Information shown –
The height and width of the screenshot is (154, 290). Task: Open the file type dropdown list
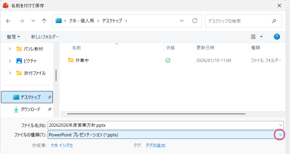(280, 135)
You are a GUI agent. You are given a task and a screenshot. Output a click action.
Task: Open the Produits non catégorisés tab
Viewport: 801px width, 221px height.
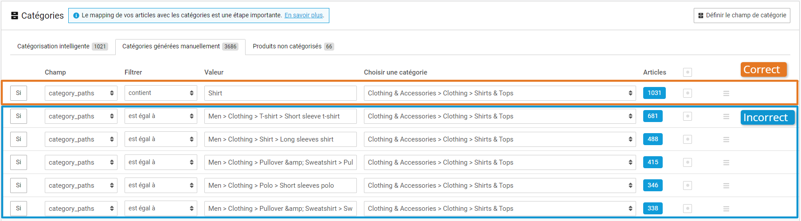pos(293,47)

What you have to do – Leaving out every picture, transcribe exactly the lines from the line that contains "Task: Open the Produits non catégorisés tab" through the final line of the entries above.

Task answer –
Task: Open the Produits non catégorisés tab
Viewport: 801px width, 221px height.
pos(293,47)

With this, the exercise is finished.